Elle laisse, après une longue vie, quelques trois cents oeuvres balayant tous les genres et toutes les formations : piano, musique de chambre, musique symphonique, ballets, opéras, musiques de
films, mélodies. Elle était officier de la Légion d’Honneur, grand-croix de l’ordre du mérite, Grand Prix musical de l’Académie des beaux arts, Grand Prix musical de la Ville de Paris. Présentée à
Désiré Dondeyne (chef de la Musique des gardiens de la paix de 1954 à 1978) par le musicologue Frédéric Robert, Germaine Tailleferre entame à partir de 1970 et jusqu’à sa disparition en 1983, une
fructueuse collaboration avec la Musique des Gardiens de la Paix. De nombreuses oeuvres nouvelles pour orchestre à vents seront transcrites et créées par Désiré Dondeyne.Les Solistes
Clément SAUNIER, Trompette
Clément Saunier est diplômé du Conservatoire National Supérieur de Musique de Paris où il obtient ses 1er prix de trompette et musique de chambre à l’unanimité avec les félicitations du jury. Il
poursuit également un cycle de perfectionnement au CNSMDP, opportunité qui demeure ce jour exceptionnelle pour un trompettiste.

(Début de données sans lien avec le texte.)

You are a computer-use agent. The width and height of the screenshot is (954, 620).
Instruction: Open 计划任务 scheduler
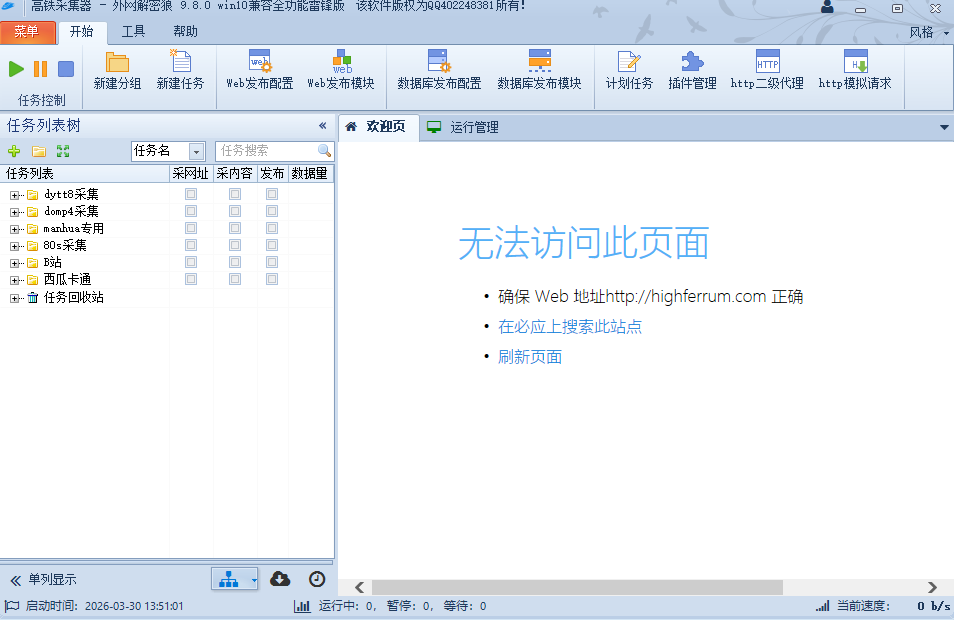(629, 70)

Ses prestations aux concours internationaux de musique sont
récompensées par des prix prestigieux à Porcia (Italie), au Printemps de Prague, à Jeju (Corée du Sud), à Bruxelles et Paris. Clément Saunier est invité à donner de nombreux concerts et récitals en
France et à l'étranger (Festival de Deauville, Festival de Venise, La Folle Journée de Nantes, Festival de Cagliari, au Japon, en Corée du Sud, en Slovaquie, à Taiwan, en Ukraine, en Colombie....).

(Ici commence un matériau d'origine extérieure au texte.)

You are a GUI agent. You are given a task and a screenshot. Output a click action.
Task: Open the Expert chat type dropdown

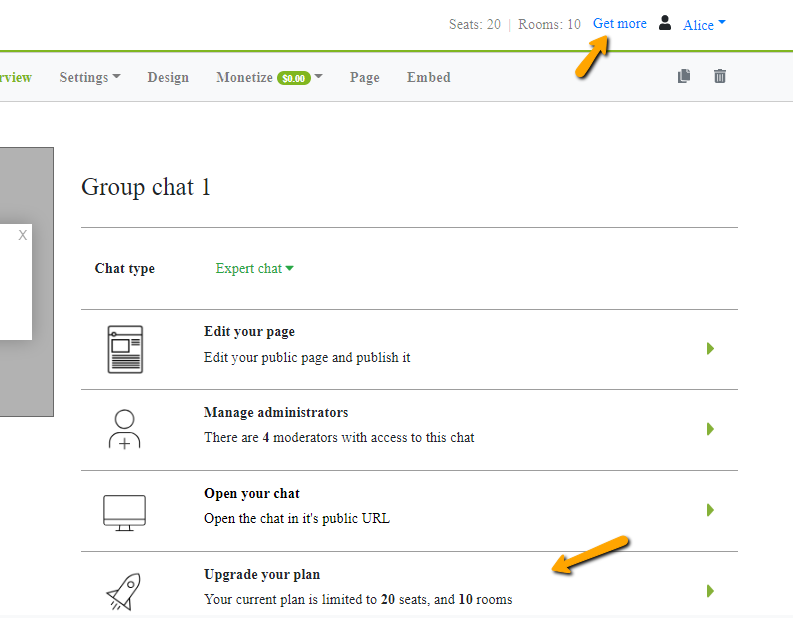tap(254, 268)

Sa version du second concerto pour trompette d’André Jolivet enregistrée en 2005 avec l’Orchestre des Gardiens de la paix de Paris, formation dont il fait partie depuis 2003, dirigé par Philippe
Ferro a été saluée par la critique Française et internationale.Julien CHABOD, Clarinette
Il commence la clarinette à l'âge de 12 ans à l'E.N.M. d'Evreux où il obtient ses médailles d'or à l'unanimité de clarinette et de musique de chambre. En 2003, il décroche également un premier prix
au C.N.R. de Paris dans la classe de Richard VIEILLE avant de rentrer au C.N.S.M. de Paris dans la classe de Michel ARRIGNON et Arnaud LEROY. Il y obtient en juin 2007 le Diplôme de Formation
Supérieure Mention Très Bien. Parallèlement, il est régulièrement invité dans de nombreux orchestres comme l'Orchestre Philharmonique de Radio France, l’Orchestre de l’Opéra National de Paris
(clarinette solo), l'Orchestre National des Pays de Loire, l'Orchestre de l'Opéra de Rouen, l'Orchestre de Chambre d’Auvergne, l'Ensemble Inter contemporain de Paris, l'Orchestre de Bretagne. Il
fait aussi partie de la Compagnie des Brigands, de l'Orchestre Pelléas, de l'Ensemble à Ciel Ouvert, l'Orchestre Cinématographique de Paris, l'Ensemble Orchestral Prométhée, l'Ensemble à Vents de
Paris, l’Harmonie de Chambre de Paris… Julien Chabod est membre du Quatuor Vendôme, aux côtés de Nicolas Baldeyrou, Franck Amet et Alexandre Chabod. Avec son Quintette Cassiopée, il travaille sous
la direction de Maurice Bourgue, David Walter et Michel Moraguès, et remporte le 3e prix au Concours International de Quintette à Vent Henri Tomasi, le 1er prix du Concours International de Musique
de Chambre de Paris Léopold Bellan, ainsi que le Prix Spécial du public et le Prix de la meilleure interprétation de l'oeuvre de Thierry Escaich « instants fugitifs » au Concours International de
Musique de Chambre de Lyon. Il participe aussi à de nombreux festivals comme les Folles Journées de Nantes, le Festival d'Aix en Provence, le Festival de Lucerne, le Festival de la Roque
d’Anthéron, le Festival Mozart à Salzbourg, le Festival de Printemps à Budapest, le Festival de Chaillol, le Festival de Saint Riquier, le Festival des Monts de la Madeleine, les Nuits du Mont
Rome, le Festival Musica Nigella…Depuis janvier 2005, il est Clarinette Solo au sein de l’Orchestre d’Harmonie de la Musique des Gardiens de la Paix.